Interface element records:

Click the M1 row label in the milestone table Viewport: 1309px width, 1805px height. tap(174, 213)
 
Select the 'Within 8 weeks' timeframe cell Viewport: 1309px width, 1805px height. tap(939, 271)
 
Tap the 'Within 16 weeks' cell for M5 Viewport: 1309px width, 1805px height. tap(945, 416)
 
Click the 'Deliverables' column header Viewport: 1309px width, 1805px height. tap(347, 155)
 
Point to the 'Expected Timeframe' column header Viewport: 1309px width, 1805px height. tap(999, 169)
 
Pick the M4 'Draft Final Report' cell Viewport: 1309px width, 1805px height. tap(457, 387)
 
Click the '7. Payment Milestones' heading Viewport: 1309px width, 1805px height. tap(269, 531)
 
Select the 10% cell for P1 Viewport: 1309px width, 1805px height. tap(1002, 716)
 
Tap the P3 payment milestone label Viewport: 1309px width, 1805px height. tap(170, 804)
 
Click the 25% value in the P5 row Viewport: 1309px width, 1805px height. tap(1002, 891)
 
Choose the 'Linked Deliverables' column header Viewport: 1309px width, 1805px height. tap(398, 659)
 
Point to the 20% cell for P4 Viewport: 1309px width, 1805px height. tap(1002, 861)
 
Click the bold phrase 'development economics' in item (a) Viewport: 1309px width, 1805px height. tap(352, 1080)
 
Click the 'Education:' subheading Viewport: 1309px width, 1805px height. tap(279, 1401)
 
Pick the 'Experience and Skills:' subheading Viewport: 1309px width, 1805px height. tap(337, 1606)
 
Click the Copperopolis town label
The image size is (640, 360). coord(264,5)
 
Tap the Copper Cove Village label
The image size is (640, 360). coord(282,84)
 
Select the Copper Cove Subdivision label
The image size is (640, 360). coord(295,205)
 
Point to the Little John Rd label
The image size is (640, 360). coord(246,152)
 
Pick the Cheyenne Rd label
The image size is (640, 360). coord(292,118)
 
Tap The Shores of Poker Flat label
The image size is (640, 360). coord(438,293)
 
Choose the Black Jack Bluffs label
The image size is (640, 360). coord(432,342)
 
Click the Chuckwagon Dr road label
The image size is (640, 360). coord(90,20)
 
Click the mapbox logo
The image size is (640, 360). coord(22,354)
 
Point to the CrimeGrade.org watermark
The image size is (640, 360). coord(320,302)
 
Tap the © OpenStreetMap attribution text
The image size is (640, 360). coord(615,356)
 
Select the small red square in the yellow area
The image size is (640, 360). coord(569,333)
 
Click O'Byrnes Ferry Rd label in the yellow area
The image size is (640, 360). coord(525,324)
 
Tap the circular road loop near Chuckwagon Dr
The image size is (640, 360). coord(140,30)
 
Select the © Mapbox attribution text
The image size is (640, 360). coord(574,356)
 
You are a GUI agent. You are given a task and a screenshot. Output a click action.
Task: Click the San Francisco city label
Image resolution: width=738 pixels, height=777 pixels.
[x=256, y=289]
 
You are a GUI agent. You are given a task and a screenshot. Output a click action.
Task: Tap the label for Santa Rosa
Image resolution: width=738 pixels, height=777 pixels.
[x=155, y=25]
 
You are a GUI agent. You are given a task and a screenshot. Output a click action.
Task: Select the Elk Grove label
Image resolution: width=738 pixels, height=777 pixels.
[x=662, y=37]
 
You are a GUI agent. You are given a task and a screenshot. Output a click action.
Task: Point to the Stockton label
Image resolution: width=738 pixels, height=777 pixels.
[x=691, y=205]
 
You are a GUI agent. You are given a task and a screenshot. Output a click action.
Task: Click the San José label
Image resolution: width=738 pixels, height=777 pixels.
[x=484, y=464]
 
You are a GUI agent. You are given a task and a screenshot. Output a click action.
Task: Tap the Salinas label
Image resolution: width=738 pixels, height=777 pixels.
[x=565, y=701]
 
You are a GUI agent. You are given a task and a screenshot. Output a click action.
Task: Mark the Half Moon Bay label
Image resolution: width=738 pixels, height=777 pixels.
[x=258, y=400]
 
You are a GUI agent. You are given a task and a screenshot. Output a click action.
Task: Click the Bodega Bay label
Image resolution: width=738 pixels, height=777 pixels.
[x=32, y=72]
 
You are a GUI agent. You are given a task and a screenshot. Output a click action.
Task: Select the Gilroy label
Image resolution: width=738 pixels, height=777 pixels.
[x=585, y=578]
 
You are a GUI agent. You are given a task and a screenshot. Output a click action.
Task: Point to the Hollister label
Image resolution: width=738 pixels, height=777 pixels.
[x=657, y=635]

Stated task: Copy out the items from the start of the records through the line containing "The image size is (640, 360). coord(246,152)", keeping every line the same, and stop once that line has been copied.

Exercise response:
Click the M1 row label in the milestone table Viewport: 1309px width, 1805px height. tap(174, 213)
 
Select the 'Within 8 weeks' timeframe cell Viewport: 1309px width, 1805px height. tap(939, 271)
 
Tap the 'Within 16 weeks' cell for M5 Viewport: 1309px width, 1805px height. tap(945, 416)
 
Click the 'Deliverables' column header Viewport: 1309px width, 1805px height. tap(347, 155)
 
Point to the 'Expected Timeframe' column header Viewport: 1309px width, 1805px height. tap(999, 169)
 
Pick the M4 'Draft Final Report' cell Viewport: 1309px width, 1805px height. tap(457, 387)
 
Click the '7. Payment Milestones' heading Viewport: 1309px width, 1805px height. tap(269, 531)
 
Select the 10% cell for P1 Viewport: 1309px width, 1805px height. tap(1002, 716)
 
Tap the P3 payment milestone label Viewport: 1309px width, 1805px height. tap(170, 804)
 
Click the 25% value in the P5 row Viewport: 1309px width, 1805px height. tap(1002, 891)
 
Choose the 'Linked Deliverables' column header Viewport: 1309px width, 1805px height. tap(398, 659)
 
Point to the 20% cell for P4 Viewport: 1309px width, 1805px height. tap(1002, 861)
 
Click the bold phrase 'development economics' in item (a) Viewport: 1309px width, 1805px height. tap(352, 1080)
 
Click the 'Education:' subheading Viewport: 1309px width, 1805px height. tap(279, 1401)
 
Pick the 'Experience and Skills:' subheading Viewport: 1309px width, 1805px height. tap(337, 1606)
 
Click the Copperopolis town label
The image size is (640, 360). coord(264,5)
 
Tap the Copper Cove Village label
The image size is (640, 360). coord(282,84)
 
Select the Copper Cove Subdivision label
The image size is (640, 360). coord(295,205)
 
Point to the Little John Rd label
The image size is (640, 360). coord(246,152)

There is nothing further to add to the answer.